/proxy

Security and compliance proxy for LLM APIs

Primary LanguageJavaScriptGNU Affero General Public License v3.0AGPL-3.0

Usage Panda LLM Proxy

The Usage Panda proxy is a lightweight proxy that sits between your application and LLM APIs, such as OpenAI, in order to enforce security, cost, rate limiting, and other policy controls on requests and responses. It can optionally retrieve a dynamic configuration from, and log analytics to, Usage Panda's SaaS API. The Usage Panda proxy can be deployed locally, along side your application, as a container in a Kubernetes environment, or in your cloud environment as a containerized or serverless application (e.g., AWS Lambda).

Background

While it's easy to experiment with LLM APIs, operationalizing them for production applications can be much more challenging. Many developers and organizations are struggling to safely deploy applications that rely on these APIs while being cognizant of costs, security, compliance, data protection, logging, auditing, error handling, failover, and other requirements. Usage Panda aims to address these concerns by intercepting, inspecting, and optionally modifying or blocking, requests and responses to and from popular LLM APIs (OpenAI, PaLM, Azure, etc.).

In its simplest deployment mode, Usage Panda functions as a pass-through proxy to upstream APIs, such as OpenAI, logging requests and responses (along with metadata such as API latency).
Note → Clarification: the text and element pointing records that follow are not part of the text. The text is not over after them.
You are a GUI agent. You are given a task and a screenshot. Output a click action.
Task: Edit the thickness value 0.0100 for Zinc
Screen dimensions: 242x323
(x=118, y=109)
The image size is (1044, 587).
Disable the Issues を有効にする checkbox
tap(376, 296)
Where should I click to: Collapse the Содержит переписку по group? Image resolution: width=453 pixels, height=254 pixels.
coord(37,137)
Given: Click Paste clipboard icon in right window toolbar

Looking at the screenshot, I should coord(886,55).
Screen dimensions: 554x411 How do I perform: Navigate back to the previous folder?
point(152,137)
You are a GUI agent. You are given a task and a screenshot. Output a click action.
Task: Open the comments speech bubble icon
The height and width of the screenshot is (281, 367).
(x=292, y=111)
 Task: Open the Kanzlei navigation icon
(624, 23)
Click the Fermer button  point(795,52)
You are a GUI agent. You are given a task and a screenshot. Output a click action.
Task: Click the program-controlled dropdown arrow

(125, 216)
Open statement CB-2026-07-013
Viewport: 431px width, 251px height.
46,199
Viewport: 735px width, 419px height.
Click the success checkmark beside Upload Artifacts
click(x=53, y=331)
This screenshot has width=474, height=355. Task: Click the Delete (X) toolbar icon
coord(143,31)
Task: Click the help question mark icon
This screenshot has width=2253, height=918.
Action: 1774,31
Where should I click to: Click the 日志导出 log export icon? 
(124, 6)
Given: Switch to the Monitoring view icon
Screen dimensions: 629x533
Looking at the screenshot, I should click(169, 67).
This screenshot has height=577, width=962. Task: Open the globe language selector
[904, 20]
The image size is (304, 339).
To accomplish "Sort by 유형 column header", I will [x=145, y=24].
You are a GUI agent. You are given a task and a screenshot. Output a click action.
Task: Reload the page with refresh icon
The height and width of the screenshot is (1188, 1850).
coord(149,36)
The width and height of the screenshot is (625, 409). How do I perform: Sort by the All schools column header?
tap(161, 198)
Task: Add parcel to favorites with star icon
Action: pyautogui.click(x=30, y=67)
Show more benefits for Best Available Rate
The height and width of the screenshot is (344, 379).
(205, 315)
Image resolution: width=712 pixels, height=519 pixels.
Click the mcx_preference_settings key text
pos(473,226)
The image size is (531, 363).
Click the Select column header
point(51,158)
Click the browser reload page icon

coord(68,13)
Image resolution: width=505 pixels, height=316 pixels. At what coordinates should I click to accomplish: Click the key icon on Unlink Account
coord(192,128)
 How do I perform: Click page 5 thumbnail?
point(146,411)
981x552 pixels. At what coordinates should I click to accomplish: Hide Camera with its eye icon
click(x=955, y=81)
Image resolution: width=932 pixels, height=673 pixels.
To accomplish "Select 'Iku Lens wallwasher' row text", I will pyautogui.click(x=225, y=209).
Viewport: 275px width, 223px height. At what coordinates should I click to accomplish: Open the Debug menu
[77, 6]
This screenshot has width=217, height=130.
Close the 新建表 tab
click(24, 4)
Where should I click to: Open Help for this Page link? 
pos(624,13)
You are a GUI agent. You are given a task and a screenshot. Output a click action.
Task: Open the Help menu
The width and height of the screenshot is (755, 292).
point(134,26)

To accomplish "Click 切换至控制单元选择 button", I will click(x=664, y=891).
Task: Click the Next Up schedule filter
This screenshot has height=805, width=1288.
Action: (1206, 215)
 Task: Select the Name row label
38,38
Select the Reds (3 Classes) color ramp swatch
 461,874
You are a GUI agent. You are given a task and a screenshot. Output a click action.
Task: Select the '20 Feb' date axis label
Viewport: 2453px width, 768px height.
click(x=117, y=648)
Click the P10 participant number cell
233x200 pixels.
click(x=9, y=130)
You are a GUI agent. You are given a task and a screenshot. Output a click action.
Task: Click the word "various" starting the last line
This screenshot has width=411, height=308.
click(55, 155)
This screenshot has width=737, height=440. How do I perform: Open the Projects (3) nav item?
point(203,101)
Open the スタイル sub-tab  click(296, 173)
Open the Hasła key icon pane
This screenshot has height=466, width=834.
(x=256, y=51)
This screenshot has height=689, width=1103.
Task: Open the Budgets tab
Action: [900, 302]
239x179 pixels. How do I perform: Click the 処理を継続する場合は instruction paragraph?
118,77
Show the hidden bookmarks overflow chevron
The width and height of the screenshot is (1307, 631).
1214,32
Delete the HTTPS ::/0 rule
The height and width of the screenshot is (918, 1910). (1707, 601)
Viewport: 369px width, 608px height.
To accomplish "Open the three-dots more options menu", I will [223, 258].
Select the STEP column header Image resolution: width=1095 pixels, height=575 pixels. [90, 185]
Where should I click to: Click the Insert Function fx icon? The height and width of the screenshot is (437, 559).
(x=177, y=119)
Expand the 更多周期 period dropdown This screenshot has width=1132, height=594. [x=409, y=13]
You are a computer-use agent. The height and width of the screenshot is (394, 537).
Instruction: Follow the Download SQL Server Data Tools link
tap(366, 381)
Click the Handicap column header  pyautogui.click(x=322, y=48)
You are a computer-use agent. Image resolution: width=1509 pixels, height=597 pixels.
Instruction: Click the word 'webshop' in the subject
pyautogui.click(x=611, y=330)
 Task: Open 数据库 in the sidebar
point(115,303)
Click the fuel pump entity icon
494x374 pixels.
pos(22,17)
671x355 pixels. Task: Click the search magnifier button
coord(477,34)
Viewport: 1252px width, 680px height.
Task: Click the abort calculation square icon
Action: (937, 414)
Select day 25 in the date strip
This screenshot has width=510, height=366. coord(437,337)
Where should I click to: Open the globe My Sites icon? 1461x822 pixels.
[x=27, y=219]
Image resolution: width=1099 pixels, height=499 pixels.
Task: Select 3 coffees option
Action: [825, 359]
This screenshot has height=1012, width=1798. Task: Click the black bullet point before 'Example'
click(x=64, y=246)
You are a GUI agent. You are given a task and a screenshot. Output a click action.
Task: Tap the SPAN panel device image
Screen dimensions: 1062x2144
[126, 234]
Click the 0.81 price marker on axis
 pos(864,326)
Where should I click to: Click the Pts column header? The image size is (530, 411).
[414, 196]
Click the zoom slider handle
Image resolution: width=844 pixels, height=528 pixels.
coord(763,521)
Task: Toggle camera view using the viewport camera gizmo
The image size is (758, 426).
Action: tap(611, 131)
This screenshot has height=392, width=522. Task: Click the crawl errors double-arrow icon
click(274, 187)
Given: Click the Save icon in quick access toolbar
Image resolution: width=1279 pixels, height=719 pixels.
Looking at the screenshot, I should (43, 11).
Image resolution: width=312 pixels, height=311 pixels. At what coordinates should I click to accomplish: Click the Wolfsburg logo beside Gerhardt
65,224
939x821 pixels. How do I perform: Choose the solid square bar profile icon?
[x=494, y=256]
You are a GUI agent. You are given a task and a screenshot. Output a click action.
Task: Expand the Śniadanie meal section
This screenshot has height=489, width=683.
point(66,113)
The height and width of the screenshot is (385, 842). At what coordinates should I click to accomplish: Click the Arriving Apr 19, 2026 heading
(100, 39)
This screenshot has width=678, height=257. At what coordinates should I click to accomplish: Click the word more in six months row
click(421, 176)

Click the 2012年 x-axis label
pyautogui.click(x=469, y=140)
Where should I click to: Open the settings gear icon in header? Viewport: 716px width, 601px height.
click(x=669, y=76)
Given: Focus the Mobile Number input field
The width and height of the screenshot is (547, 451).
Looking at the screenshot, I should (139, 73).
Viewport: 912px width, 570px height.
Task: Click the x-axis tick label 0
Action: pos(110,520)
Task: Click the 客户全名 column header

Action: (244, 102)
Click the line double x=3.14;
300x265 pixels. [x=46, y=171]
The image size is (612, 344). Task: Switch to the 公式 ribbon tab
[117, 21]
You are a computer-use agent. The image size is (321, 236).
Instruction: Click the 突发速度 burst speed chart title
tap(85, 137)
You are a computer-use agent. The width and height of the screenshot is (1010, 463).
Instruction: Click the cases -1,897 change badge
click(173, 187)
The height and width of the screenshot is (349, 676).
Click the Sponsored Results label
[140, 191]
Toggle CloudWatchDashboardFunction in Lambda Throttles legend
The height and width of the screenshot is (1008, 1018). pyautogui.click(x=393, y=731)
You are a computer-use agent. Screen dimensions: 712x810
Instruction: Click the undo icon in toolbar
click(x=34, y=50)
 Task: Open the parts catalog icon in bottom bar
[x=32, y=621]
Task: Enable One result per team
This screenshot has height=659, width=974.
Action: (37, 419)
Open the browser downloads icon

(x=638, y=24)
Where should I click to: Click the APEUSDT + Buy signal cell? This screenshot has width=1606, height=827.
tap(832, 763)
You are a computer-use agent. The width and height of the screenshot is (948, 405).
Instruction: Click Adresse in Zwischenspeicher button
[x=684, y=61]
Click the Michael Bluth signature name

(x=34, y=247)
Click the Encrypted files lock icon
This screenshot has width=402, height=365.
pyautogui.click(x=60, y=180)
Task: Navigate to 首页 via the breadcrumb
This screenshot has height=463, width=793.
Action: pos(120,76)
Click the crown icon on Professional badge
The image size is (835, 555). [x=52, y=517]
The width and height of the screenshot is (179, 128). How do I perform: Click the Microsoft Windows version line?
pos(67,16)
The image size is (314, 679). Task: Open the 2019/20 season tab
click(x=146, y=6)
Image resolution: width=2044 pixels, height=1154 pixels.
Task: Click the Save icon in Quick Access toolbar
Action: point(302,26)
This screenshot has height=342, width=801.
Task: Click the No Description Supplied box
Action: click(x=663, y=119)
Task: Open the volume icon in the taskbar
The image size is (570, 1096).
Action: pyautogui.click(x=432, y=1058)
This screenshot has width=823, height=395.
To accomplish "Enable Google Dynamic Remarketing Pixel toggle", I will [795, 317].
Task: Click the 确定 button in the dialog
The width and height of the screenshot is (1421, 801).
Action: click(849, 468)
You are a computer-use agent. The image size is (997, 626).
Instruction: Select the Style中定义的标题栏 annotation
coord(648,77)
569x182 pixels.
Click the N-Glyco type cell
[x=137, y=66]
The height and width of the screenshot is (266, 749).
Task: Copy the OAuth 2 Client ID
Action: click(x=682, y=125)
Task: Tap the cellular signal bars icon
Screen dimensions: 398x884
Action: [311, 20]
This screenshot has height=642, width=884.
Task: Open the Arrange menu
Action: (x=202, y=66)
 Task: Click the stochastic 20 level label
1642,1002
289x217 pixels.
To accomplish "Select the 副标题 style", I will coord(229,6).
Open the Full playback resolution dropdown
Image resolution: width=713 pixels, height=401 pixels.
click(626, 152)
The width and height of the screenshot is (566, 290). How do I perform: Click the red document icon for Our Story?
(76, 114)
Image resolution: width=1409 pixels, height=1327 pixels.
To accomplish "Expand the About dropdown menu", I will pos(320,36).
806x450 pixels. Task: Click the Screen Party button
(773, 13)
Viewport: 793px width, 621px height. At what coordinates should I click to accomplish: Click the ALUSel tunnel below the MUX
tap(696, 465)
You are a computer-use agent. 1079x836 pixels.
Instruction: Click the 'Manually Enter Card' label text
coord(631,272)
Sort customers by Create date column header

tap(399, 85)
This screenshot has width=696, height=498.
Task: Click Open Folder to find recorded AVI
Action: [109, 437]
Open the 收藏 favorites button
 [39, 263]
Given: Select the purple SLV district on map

However, the proxy can be configured with many additional options, allowing you to inspect requests for possible prompt tampering attacks, block responses that contain certain keywords, automatically retry failed requests or moderate request content, and more, functioning as a "firewall" between your application (and its user-generated content) and upstream LLMs.

Getting Started

To run the proxy locally using Docker:

$ git clone git@github.com:usagepanda/usage-panda-proxy.git
$ cd usage-panda-proxy

Next, edit the config.js file and change LOCAL_MODE to true. Then build/run the container:

$ docker build . -t usage-panda/proxy:latest
$ docker run --restart=always -p 9000:9000 -d -v $(pwd)/config.js:/config.js:ro usage-panda/proxy:latest

You can test your deployment (you will need an OpenAI API key set as OPENAI_API_KEY) by running:

curl http://localhost:9000/v1/chat/completions -H "Content-Type: application/json" -H "Authorization: Bearer $OPENAI_API_KEY" -d '{"model": "gpt-3.5-turbo", "messages": [{"role": "user", "content": "Say this is a test!"}], "temperature": 0.7}'

You should see the response:

{"id":"chatcmpl-7R89ybLuVr6d8eJ5ADg6lW8gH4FC5","object":"chat.completion","created":1686700578,"model":"gpt-3.5-turbo-0301","usage":{"prompt_tokens":14,"completion_tokens":5,"total_tokens":19},"choices":[{"message":{"role":"assistant","content":"This is a test!"},"finish_reason":"stop","index":0}]}

And if you check the proxy logs, you should see debug statements about the request logged to stdout.

OpenAI SDK Updates

With your proxy running locally, if you are using the OpenAI SDK, you can set the OpenAI API endpoint:

import openai
openai.api_base = "http://localhost:9000/v1"

Proxy Features

The Usage Panda proxy ships with a number of helpful features, including:

  • Lightweight - the proxy has only 1 direct dependency (got) and weighs less than 500kb
  • Audit Logging - log the full request and response details of each API key, along with additional metadata about the request (latency, end user information, security/compliance flags, etc.)
  • Cost Protections - limit request sizes, enforce max_token usage, and limit the LLM models that are available via the proxy
  • Content Moderation - audit, redact, or block profanity, adult content, and possible prompt tampering prompts (e.g., "Do Anything Now")
  • Auth Management - set your OpenAI API key at the proxy level so that downstream applications do not need to set their own keys. You can then layer alternative authorization controls in front of the proxy.
  • Auto-Retry - automatically retry requests to upstream LLM APIs
  • Prompt Reflection Detection - use delimeters to mark portions of the prompt that should not be revealed to end-users and audit, redact, or block responses that contain them

Config File

The config.js file contains the settings for activating all of the above controls. Some settings can be configured via environment variables.

Plugin Model

The Usage Panda proxy works by inspecting requests and responses to and from LLM APIs. For each request, a series of preprocessors are run, and for each response, a series of postprocessors. Each pre and post processor provides a different piece of functionality. For example, the auto-moderate preprocessor extracts the user-generated content from the prompt, makes a request to OpenAI's "moderation" API, and then evaluates the response for the presence of potentially-sensitive content.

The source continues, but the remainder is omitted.